**Things to do**
1 - In the article on the Miami Dolphins' offseason moves, who gets credit for structuring the big free-agent deals in team-friendly ways?
2 - Pick up the article on the Miami Dolphins' offseason after its last sentence and carry it forward.

**Selected excerpt**
========================================================================

Turning the Machine in the Right Direction

Kevin Dern



Nearly a year ago, 11 months to be precise, I wrote this piece for Locked On Dolphins:  “Small, Important Steps in the Right Direction”.  It was me opining on what I felt like were a series of small steps Miami, specifically Chris Grier and the front office had taken in the right direction just after the Draft.  At the time, Miami had accumulated a Draft Pick haul of a: 1st rounder, two 2nd rounders, a 3rd, two 4ths, a 5th, two 6ths, and two 7ths.  We know war chest has expanded, and Miami’s sure to put that to effective use in just over a month at the 2020 NFL Draft.

So, where are Miami now?

Well, that’s an interesting question, but I’ll attempt to answer it.  With a haul of 11 free agents, counting TE Michael Roberts who was signed before the new League Year, Miami’s managed to fill some of the holes the exited 2019 with.  Perhaps most important, despite shelling out big money deals, all of them are structured in smart, team-friendly ways.  Kudos to Chris Grier and Brandon Shore for that.  It’ll pay dividends down the road.

========================================================================

**Information supplied**
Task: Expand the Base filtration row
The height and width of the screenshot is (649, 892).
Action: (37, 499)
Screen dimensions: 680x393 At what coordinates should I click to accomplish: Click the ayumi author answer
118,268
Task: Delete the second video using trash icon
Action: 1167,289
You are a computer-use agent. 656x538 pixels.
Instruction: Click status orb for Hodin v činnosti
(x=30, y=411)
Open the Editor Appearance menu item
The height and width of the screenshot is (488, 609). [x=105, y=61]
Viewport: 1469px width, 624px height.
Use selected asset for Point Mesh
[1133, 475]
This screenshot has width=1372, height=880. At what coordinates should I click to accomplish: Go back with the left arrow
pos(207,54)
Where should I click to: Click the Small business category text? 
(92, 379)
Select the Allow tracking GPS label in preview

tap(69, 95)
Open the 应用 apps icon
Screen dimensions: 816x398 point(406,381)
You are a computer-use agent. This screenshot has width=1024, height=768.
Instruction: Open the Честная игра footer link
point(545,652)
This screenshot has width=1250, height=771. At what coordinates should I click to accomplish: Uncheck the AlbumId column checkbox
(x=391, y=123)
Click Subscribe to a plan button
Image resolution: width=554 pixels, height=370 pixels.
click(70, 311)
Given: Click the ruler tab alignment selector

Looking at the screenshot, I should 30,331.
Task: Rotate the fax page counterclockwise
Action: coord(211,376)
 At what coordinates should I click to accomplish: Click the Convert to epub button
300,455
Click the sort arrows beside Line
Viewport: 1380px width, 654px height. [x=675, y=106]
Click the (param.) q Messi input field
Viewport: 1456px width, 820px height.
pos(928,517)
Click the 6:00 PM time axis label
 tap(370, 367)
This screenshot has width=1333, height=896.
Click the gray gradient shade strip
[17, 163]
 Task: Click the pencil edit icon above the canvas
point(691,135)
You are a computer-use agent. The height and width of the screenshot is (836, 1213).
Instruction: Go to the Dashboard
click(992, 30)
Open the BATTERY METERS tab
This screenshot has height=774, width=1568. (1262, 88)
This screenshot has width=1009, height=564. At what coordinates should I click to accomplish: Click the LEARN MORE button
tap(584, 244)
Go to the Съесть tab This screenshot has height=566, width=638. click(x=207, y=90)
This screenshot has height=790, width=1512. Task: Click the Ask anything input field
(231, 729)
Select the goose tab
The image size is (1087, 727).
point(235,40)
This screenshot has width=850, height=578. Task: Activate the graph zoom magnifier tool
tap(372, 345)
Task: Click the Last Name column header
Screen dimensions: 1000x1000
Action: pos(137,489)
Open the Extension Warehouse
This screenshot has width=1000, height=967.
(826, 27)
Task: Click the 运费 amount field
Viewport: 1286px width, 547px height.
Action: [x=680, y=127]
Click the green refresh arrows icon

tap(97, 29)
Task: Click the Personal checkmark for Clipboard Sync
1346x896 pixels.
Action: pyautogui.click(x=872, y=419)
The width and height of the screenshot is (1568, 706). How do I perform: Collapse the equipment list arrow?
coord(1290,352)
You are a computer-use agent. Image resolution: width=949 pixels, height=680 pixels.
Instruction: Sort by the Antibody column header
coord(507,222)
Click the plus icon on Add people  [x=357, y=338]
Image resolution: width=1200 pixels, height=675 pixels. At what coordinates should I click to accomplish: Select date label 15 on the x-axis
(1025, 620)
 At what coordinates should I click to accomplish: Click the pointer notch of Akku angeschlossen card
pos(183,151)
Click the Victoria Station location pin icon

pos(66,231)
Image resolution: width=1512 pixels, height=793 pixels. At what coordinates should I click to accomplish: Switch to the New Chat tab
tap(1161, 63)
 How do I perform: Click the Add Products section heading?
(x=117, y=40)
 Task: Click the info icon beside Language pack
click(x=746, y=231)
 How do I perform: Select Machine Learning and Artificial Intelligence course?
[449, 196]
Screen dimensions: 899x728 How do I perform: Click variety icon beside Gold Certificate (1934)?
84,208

========================================================================

**Answers for the tasks**
1 - Chris Grier and Brandon Shore

2 -
With the Draft still a month away, at least as things stand with the COVID-19 outbreak right now, Miami’s needs have become clearer.  Quarterback was always and still is the top priority for the Draft.  Running Back is a need still, and there’s a plethora of top notch backs in this year’s class.  Offensive Line, obviously.  Miami can use help across the board there.  With the defensive free agent signings, I’m not sure edge defenders are a need anymore, but I think Miami will still bargain shop there.  Safety, specifically free safety, and a true nose tackle round out the needs list.  At lest in my mind.

With 14 picks, and Miami probably won’t use all of them to make actual picks – I think some get used in trade ups and some get pushed to 2021 – Miami will likely be able to fill that remaining chunk of needs, which is a great place to be in.  Perhaps Miami still shops around a bit in free agency, maybe for O-line depth or a cheap running back, but I think the focus now narrows to the Draft.  Since that’s next month, let’s review the free agent crop.

Free Agent Fits
Our pal Travis Wingfield has done plenty of in-depth reporting on all of Miami’s free agent signings, so I’m going to give you my broad stroke takes on what Miami’s added this past week.

Edge Setters
Miami added defensive ends Shaq Lawson and Emmanuel Ogbah to help set the edge against the run.  Kyle Van Noy is an outside linebacker with a sneaky amount of strength and ability to play with heavy hands and good leverage who can help set the edge too.  What this means for Miami’s defense is that we’ll likely see more 4-man defensive fronts.  Remember, when Brian Flores called the Patriots defense in 2018 his most used for formations were:

4-2-5 (307 snaps)

3-3-5 (226 snaps)*

3-2-6 (132 snaps)

4-3 (97 snaps)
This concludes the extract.